Tenn. Op. Atty. Gen. No. 90-10, 1990 WL 513008 (Jan. 29, 1990).
Returning to the present case, the Trial Court correctly noted that in Utley v. Tennessee Dep't of Correction, 118 S.W.3d 705 (Tenn.Ct.App. 2003), this Court stated:
To prevail with an ex post facto claim, a prisoner must show more than a speculative or attenuated possibility that the new statute, rule, or policy may result in more time in prison. California Dep't of Corr. v. Morales, 514 U.S. at 509, 115 S.Ct. at 1603; Wilson v. State, 980 S.W.2d 196, 199-200 (Tenn.Ct.App. 1998). Rather, a prisoner must show that, as applied to his or her own sentence, the retroactive application of the new statute, rule, or policy either will result in a longer period of incarceration or creates a significant risk of increasing the period of his or her incarceration. Garner v. Jones, 529 U.S. at 251, 255, 120 S.Ct. at 1368, 1370, California Dep't of Corr. v. Morales, 514 U.S. at 509, 115 S.Ct. at 1603; Weaver v. Graham, 450 U.S. at 33, 101 S.Ct. at 967.
Utley v. Tennessee Dep't of Correction, 118 S.W.3d at 717.
Plaintiff has not demonstrated that application of the amended statute will in any way effectively postpone his initial release date. Moreover, Plaintiff's claim that application of the amended statute will postpone his release date is nothing more than pure speculation. We agree with the Tennessee Attorney General and the Trial Court that the amended statute is less restrictive than the statute in effect at the time Plaintiff committed the aggravated rape in 1981. Therefore, there was no impermissible ex post facto violation.
Plaintiff's due process claim is equally without merit. Plaintiff claims that he had a due process right in being paroled pursuant to language contained in Board Rule 1100-1-1-.06 as it existed prior to its amendment in 1985. The United States Court of Appeals for the Sixth Circuit expressly rejected the identical argument in Wright v. Trammel, 810 F.2d 589 (6th Cir. 1987), and we agree with that court's reasoning and its holding on this issue.

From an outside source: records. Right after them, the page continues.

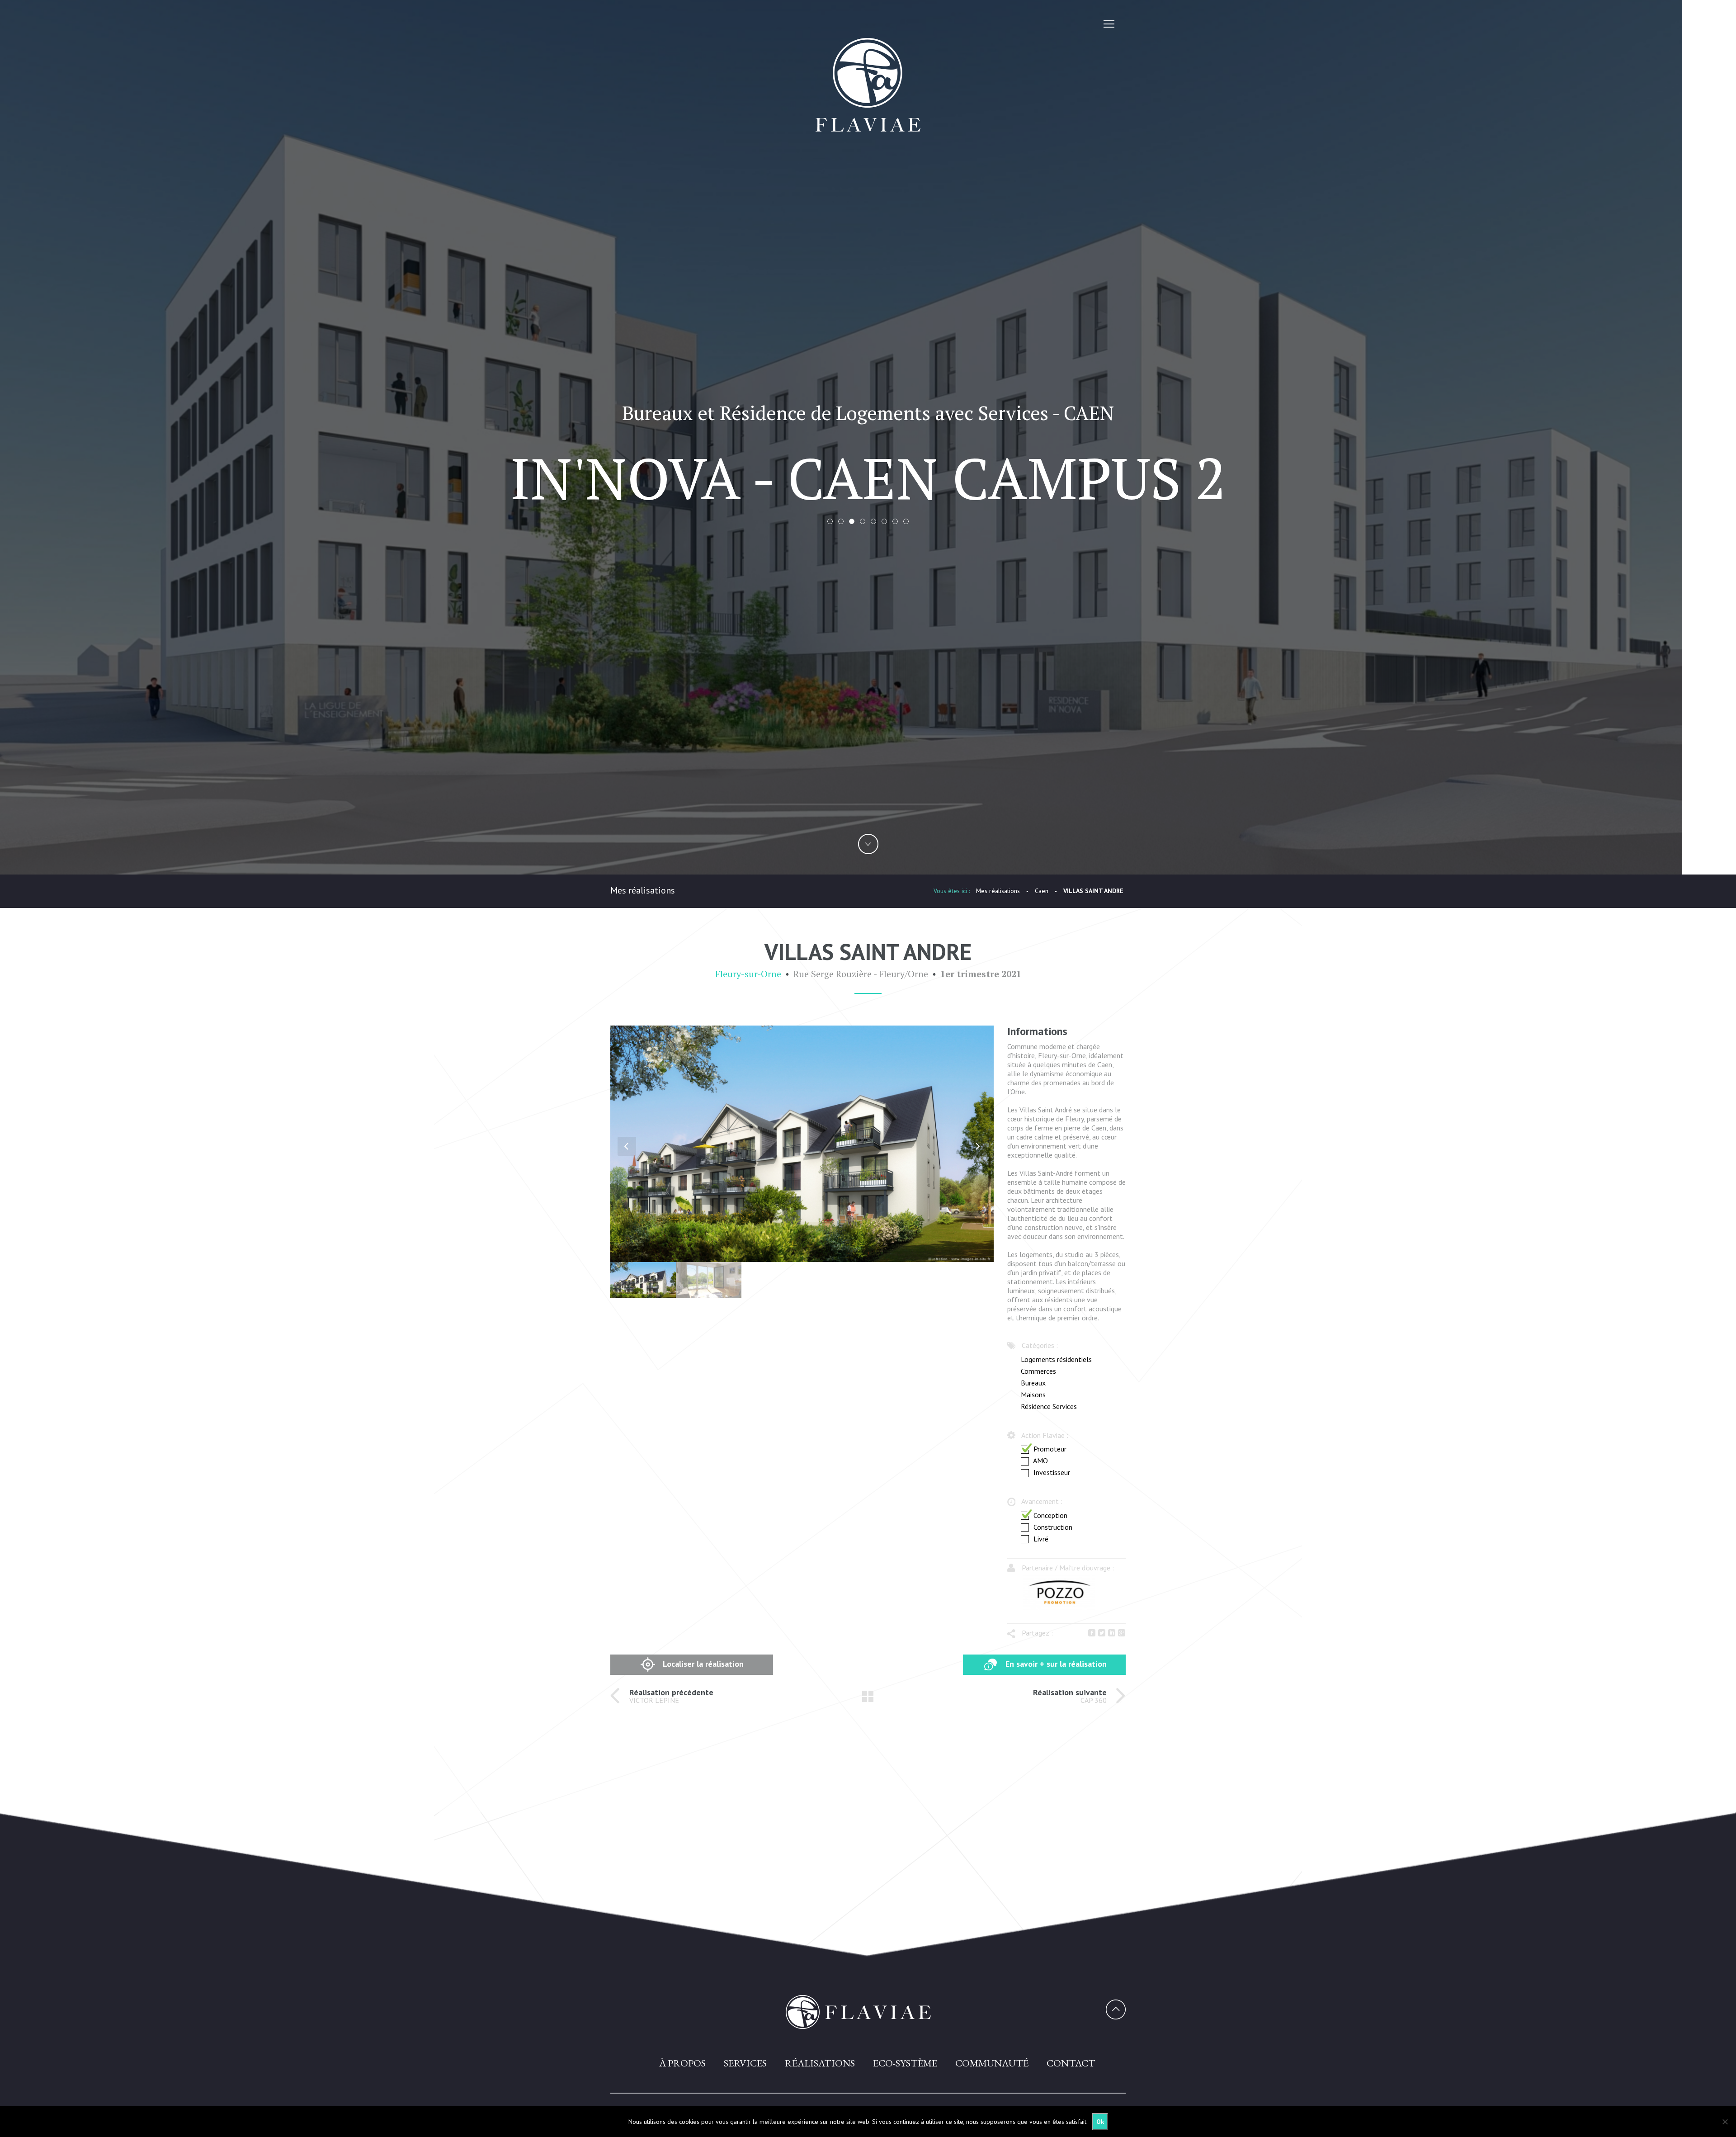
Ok (1100, 2122)
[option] (1059, 1592)
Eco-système (905, 2063)
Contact (1071, 2063)
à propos (682, 2063)
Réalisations (820, 2063)
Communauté (991, 2063)
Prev (626, 1146)
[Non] (1724, 2121)
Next (977, 1146)
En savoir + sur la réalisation (1055, 1664)
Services (745, 2063)
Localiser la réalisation (702, 1664)
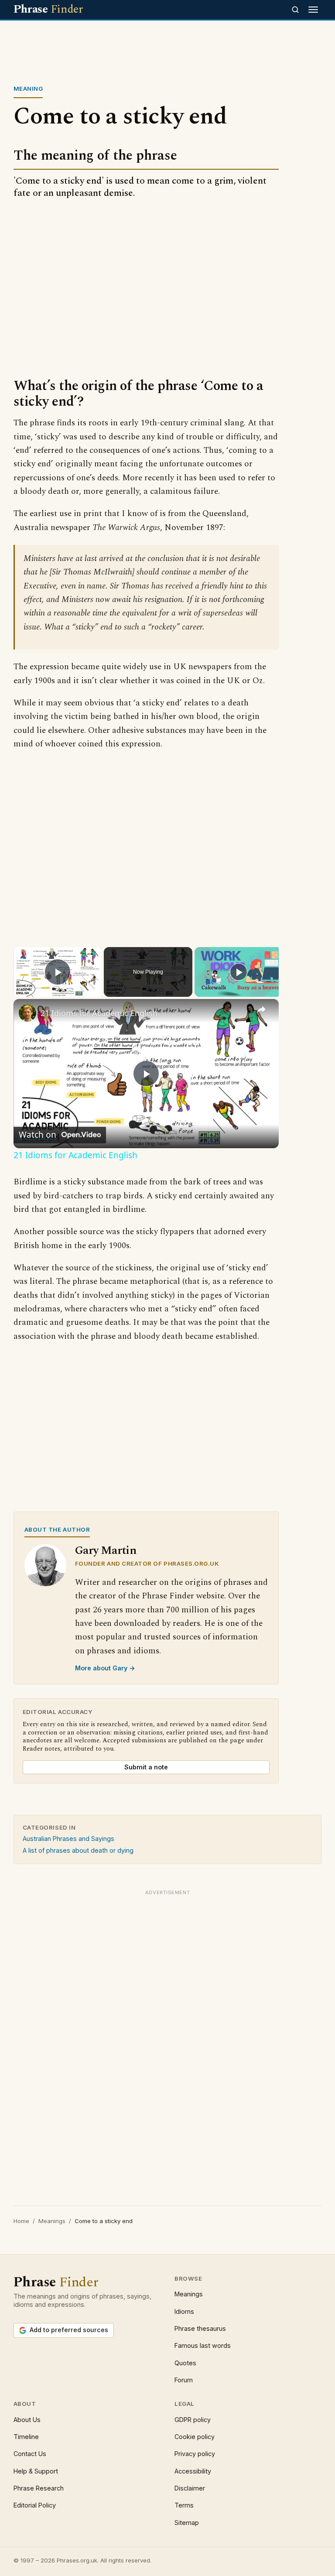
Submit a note (146, 1767)
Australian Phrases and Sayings (68, 1838)
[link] (27, 1013)
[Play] (238, 972)
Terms (184, 2505)
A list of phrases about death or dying (78, 1850)
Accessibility (192, 2471)
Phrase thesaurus (200, 2328)
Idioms (184, 2311)
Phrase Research (39, 2488)
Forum (183, 2380)
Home (21, 2220)
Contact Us (30, 2453)
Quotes (185, 2363)
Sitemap (186, 2522)
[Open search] (295, 9)
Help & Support (36, 2471)
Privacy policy (194, 2453)
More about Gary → (105, 1668)
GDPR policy (192, 2419)
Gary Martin (106, 1550)
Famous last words (202, 2345)
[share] (261, 1009)
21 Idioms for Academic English (99, 1013)
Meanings (51, 2220)
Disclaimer (189, 2488)
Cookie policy (194, 2436)
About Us (27, 2419)
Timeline (26, 2436)
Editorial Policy (35, 2505)
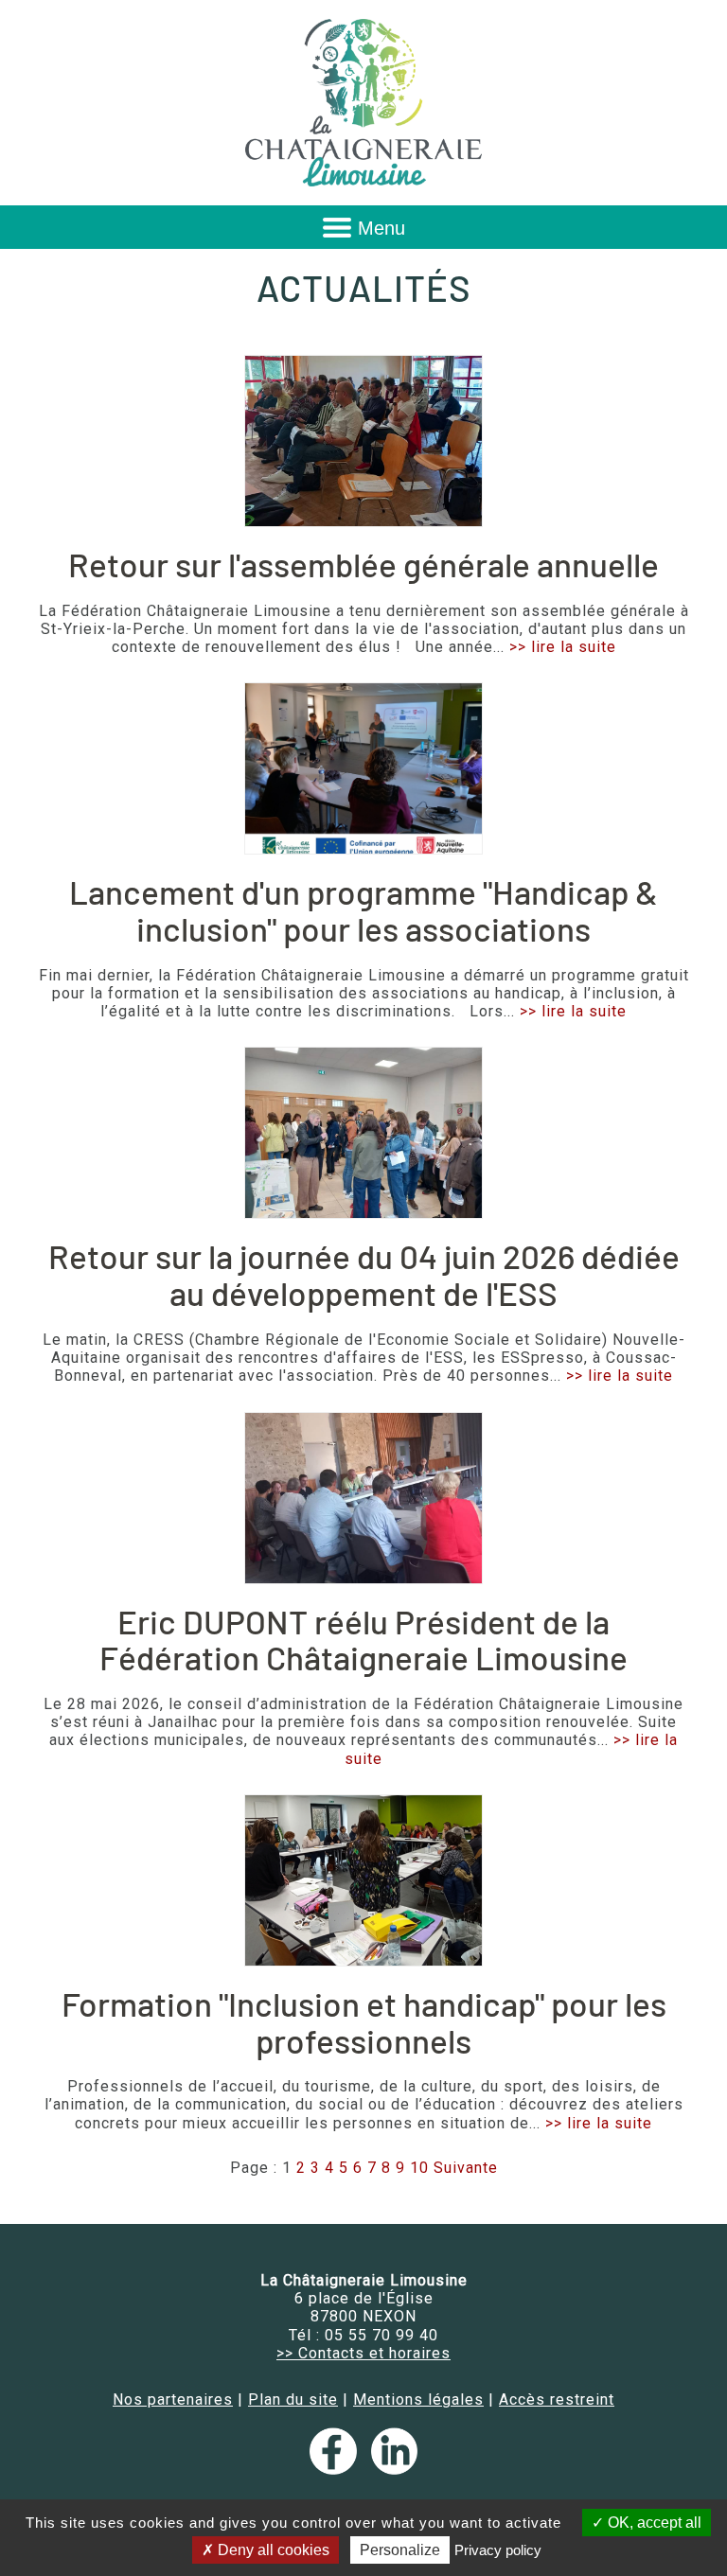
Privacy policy (497, 2550)
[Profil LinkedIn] (394, 2470)
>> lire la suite (562, 647)
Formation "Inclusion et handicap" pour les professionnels (364, 2022)
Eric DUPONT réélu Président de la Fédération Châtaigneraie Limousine (363, 1639)
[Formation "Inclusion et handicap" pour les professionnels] (363, 1880)
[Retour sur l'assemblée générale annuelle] (363, 441)
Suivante (466, 2168)
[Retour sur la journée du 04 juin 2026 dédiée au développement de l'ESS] (363, 1133)
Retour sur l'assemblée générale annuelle (363, 564)
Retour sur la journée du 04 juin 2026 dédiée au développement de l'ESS (364, 1274)
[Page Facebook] (337, 2470)
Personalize (400, 2550)
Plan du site (293, 2399)
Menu (381, 228)
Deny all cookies (271, 2550)
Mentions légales (418, 2399)
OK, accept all (652, 2522)
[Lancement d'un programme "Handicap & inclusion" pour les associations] (363, 768)
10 (419, 2168)
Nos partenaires (173, 2399)
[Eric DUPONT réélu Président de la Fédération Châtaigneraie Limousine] (363, 1498)
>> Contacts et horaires (363, 2353)
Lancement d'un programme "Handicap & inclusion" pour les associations (363, 910)
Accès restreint (556, 2399)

We have reviewed Plaintiff's brief and the record in detail. The Trial Court gave thorough consideration to all of Plaintiff's various issues surrounding his denial of parole. There is nothing in the record to suggest that the Board exceeded its jurisdiction or acted illegally, arbitrarily, or fraudulently. See Jackson, 2006 WL 1547859, at *3. Likewise, there is ample material evidence to support the Board's findings. The Trial Court, therefore, properly dismissed the petition.
Conclusion
The judgment of the Trial Court is affirmed and this cause is remanded to the Trial Court for collection of the costs below. Costs on appeal are taxed to the Appellant, Danny R. King.